● **What you should do**
Look for "agent" in every line of the listing. Copy the lines that have it.

● **Data section**
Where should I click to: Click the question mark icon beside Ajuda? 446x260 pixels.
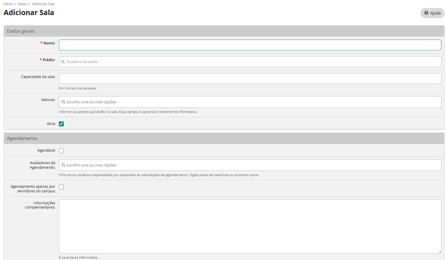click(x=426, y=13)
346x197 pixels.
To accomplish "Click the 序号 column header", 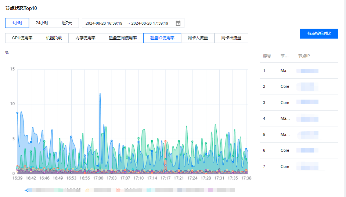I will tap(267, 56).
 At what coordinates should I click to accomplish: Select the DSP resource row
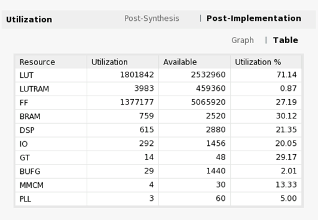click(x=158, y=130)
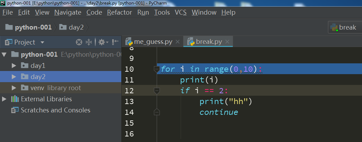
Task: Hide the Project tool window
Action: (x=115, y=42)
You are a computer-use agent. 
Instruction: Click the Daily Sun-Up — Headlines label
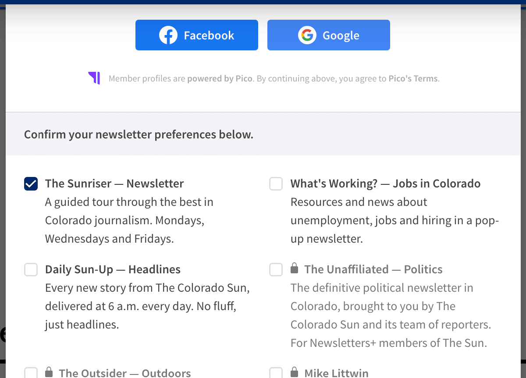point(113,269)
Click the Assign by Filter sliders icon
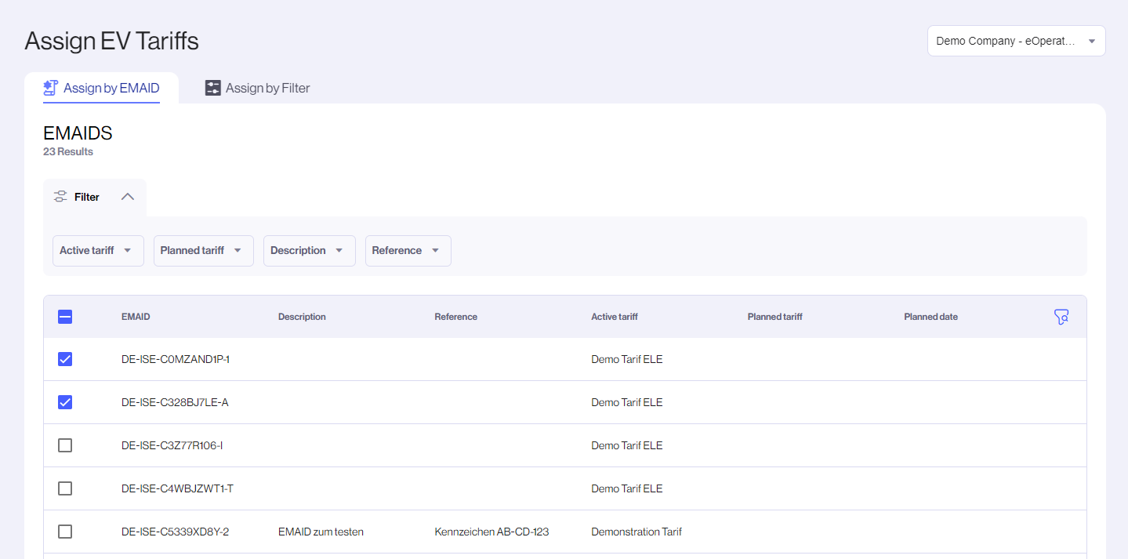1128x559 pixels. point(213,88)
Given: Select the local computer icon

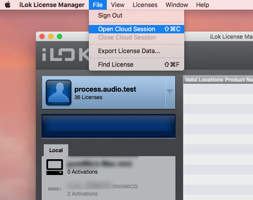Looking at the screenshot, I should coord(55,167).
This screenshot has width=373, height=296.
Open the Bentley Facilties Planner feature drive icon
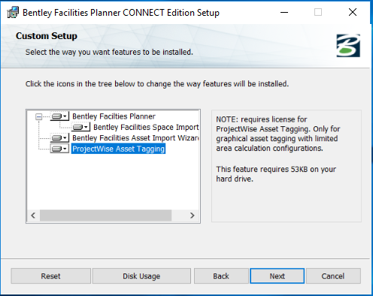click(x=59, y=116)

...

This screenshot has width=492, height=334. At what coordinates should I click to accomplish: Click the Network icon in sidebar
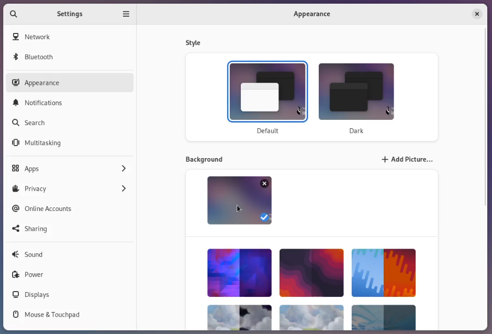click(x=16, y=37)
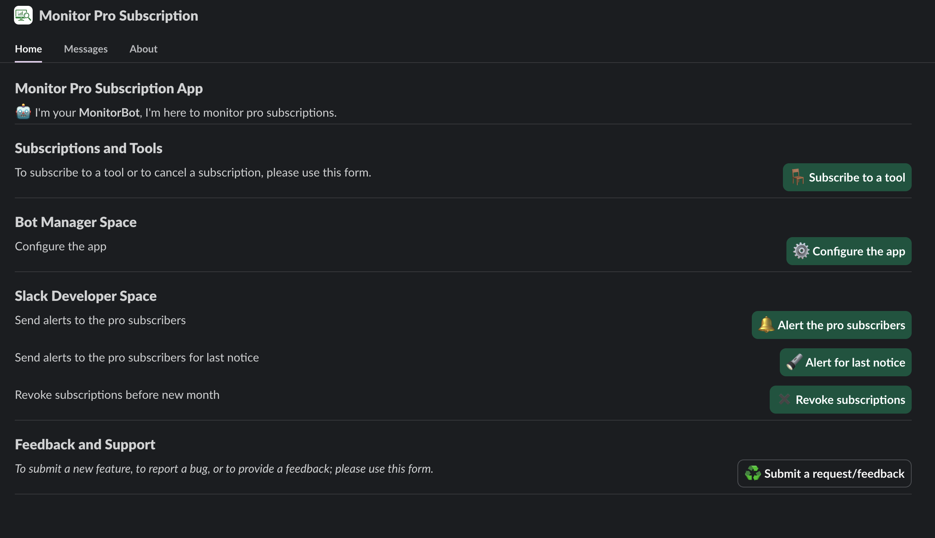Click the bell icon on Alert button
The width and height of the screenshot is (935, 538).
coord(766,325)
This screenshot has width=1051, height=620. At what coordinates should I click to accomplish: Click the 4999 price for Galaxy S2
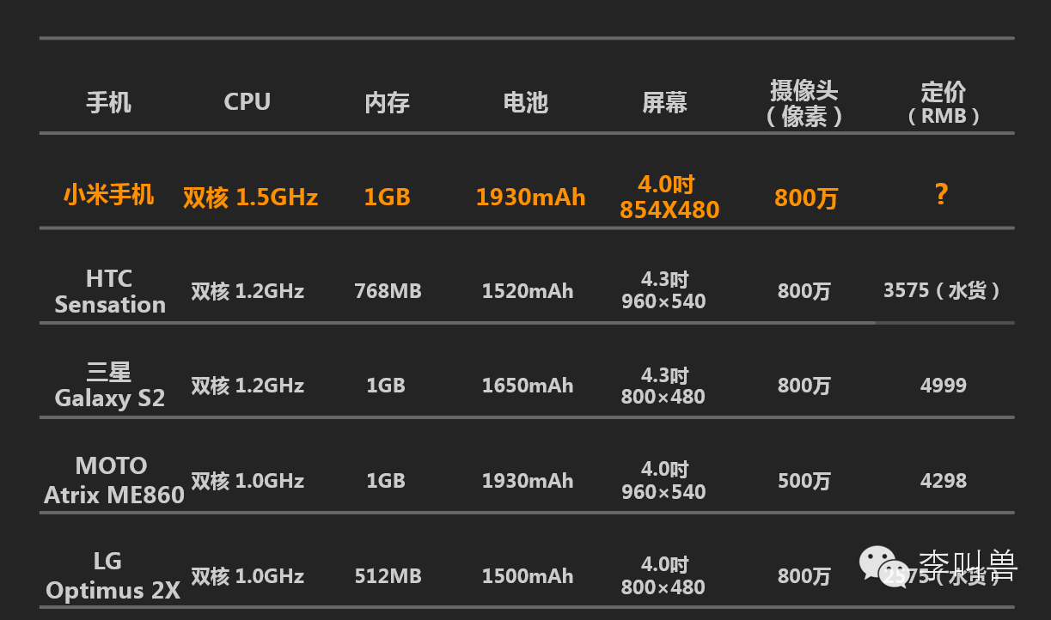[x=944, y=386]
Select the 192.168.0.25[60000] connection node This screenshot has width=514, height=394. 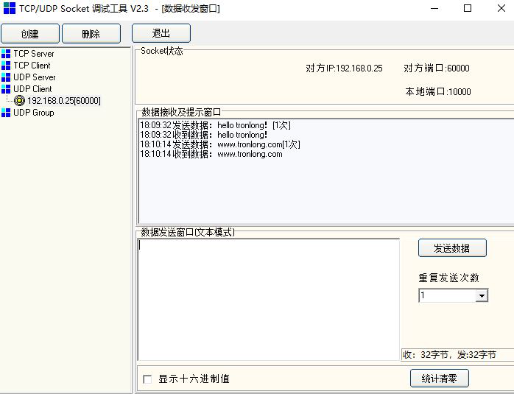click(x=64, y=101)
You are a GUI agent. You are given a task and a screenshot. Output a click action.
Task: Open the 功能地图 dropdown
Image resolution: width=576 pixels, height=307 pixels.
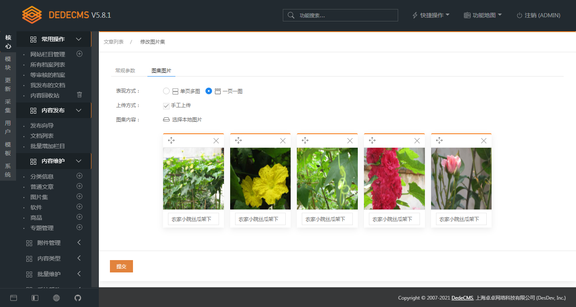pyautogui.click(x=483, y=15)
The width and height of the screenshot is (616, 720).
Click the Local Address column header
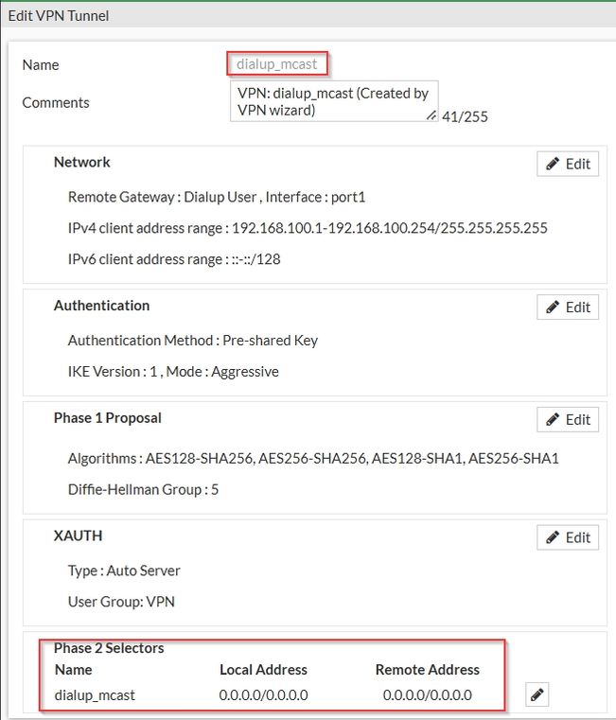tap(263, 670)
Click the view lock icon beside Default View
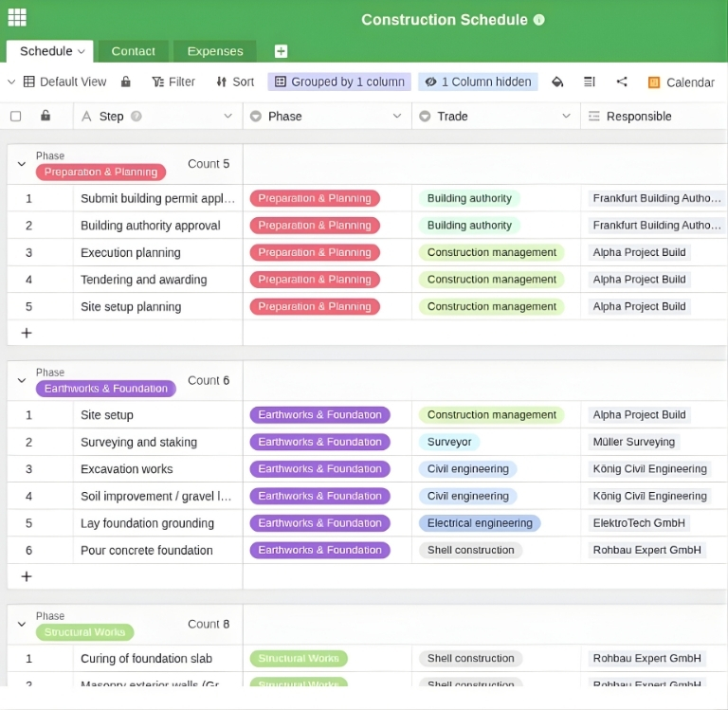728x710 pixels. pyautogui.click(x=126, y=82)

● **Response to the task**
You are a computer-use agent. 
You are a GUI agent. You are given a task and a screenshot. Output a click action.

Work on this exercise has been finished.